Data items:
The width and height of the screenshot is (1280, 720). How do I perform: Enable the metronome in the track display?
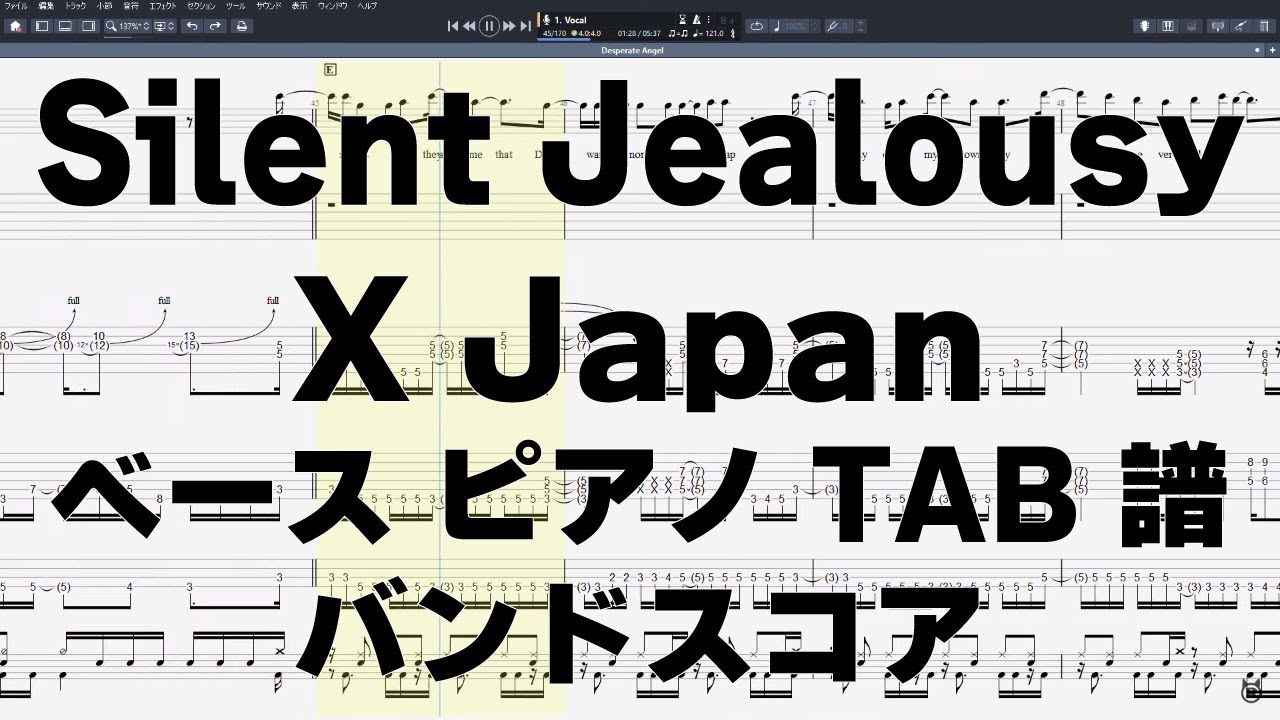[696, 19]
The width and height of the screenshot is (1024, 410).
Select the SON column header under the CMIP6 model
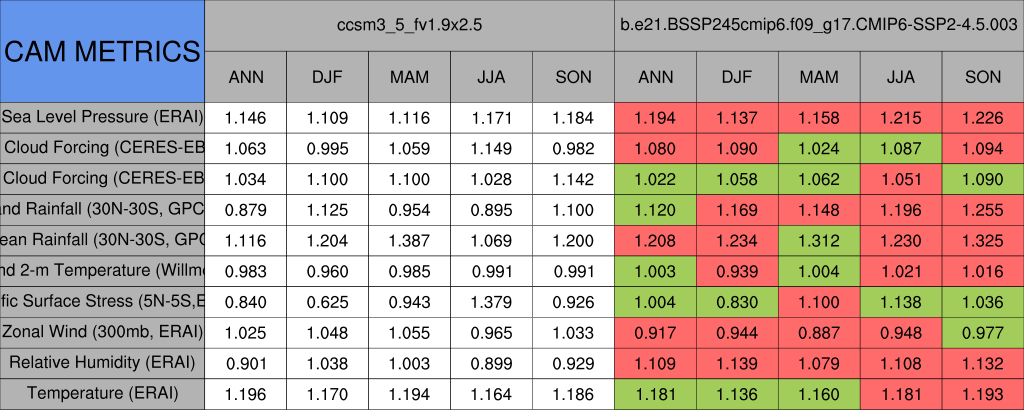pos(983,77)

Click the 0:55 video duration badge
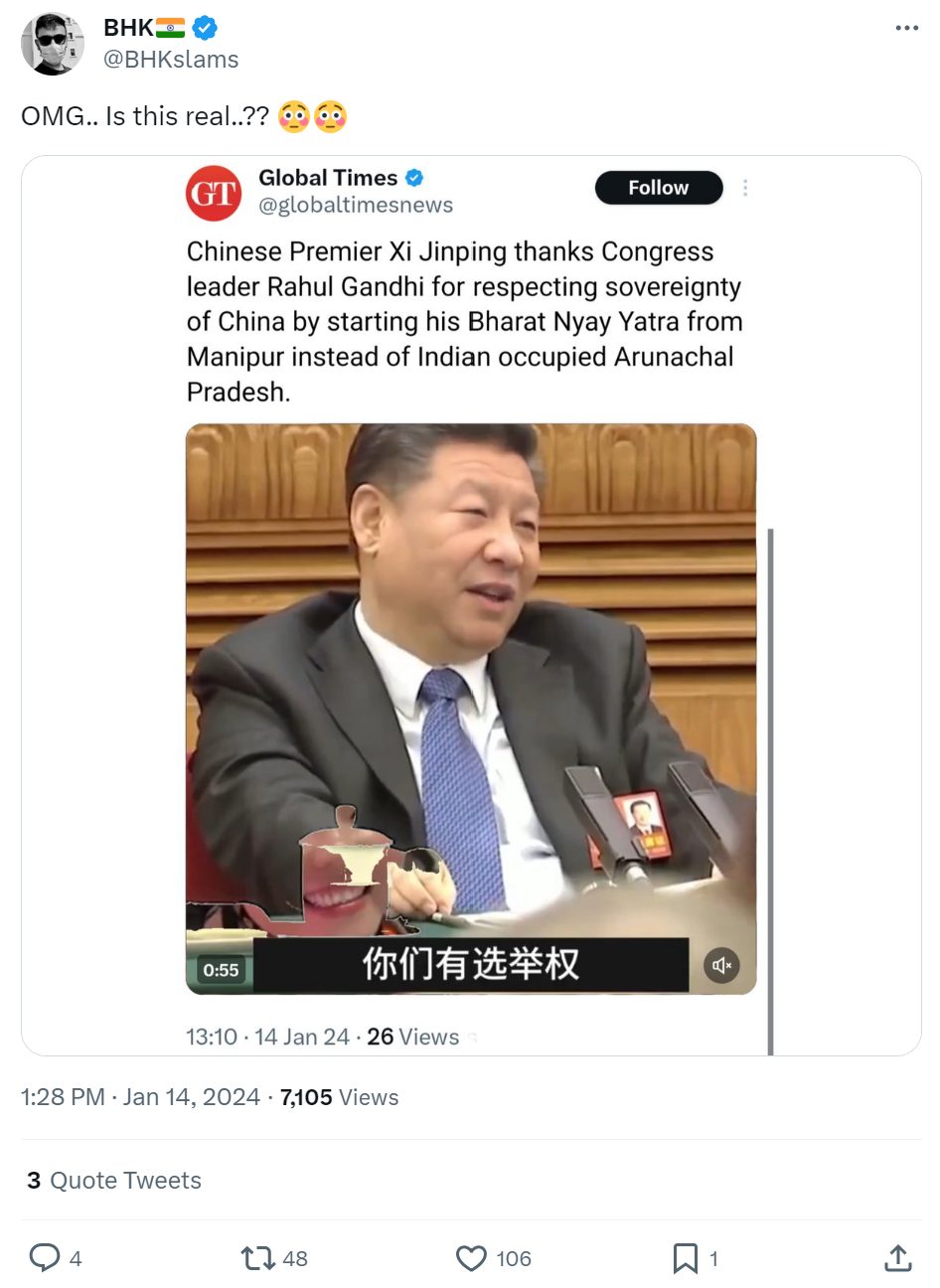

#### Your goal
Apart from the pictures, every line above must be repeated exactly.

#### Result of this exercise
The width and height of the screenshot is (1280, 720). How do I perform: Enable the metronome in the track display?
[696, 19]
The width and height of the screenshot is (1024, 410).
Select the SON column header under the CMIP6 model
pos(983,77)

Click the 0:55 video duration badge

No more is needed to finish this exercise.